WHAT NEEDS TO BE DONE:
Please reproduce the lines in the records below, starting at the line containing "The image size is (1568, 681)." and ending at the line containing "Click 'Learn more' about Lambda permissions", with both of those lines included.

SOURCE RECORDS:

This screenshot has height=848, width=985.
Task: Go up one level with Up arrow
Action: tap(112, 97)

--

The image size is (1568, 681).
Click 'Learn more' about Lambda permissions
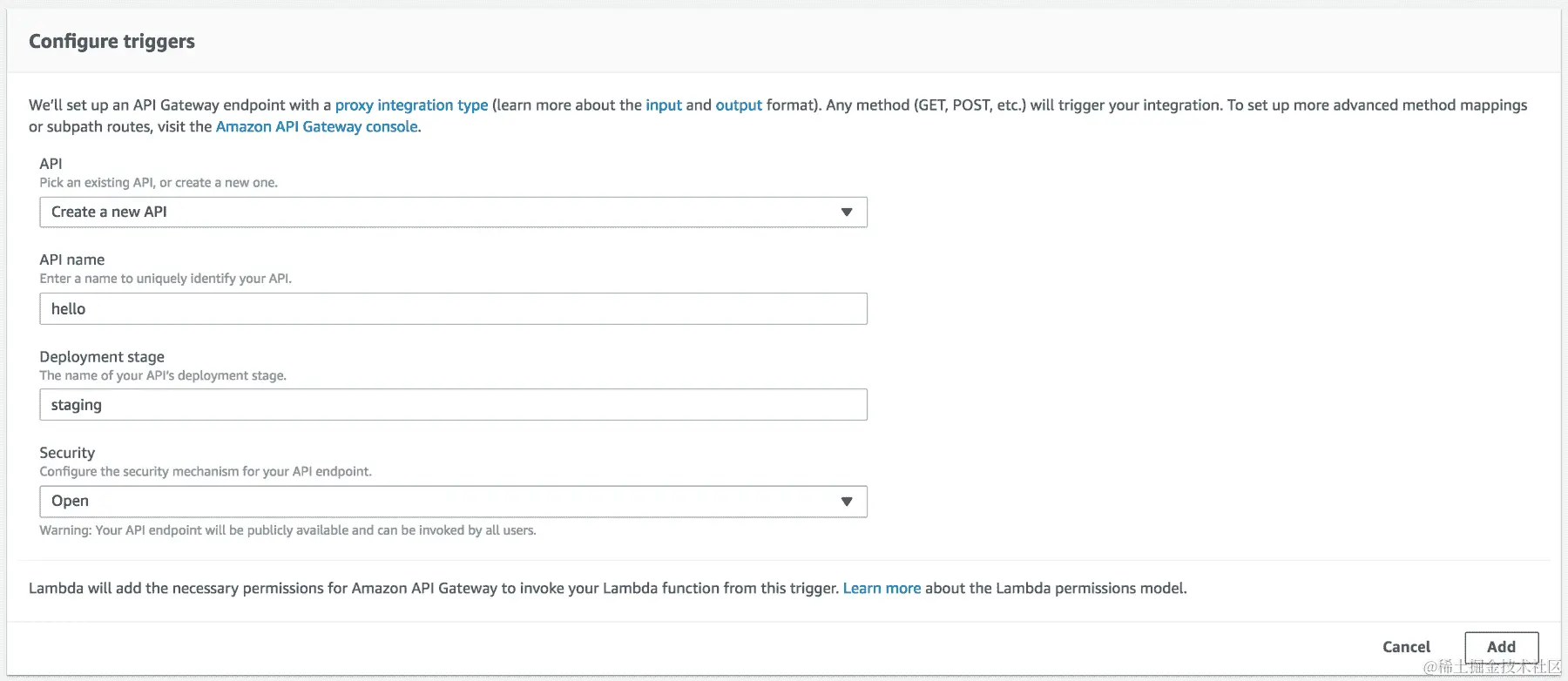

REPLY TO THE TASK:
The image size is (1568, 681).
Click 'Learn more' about Lambda permissions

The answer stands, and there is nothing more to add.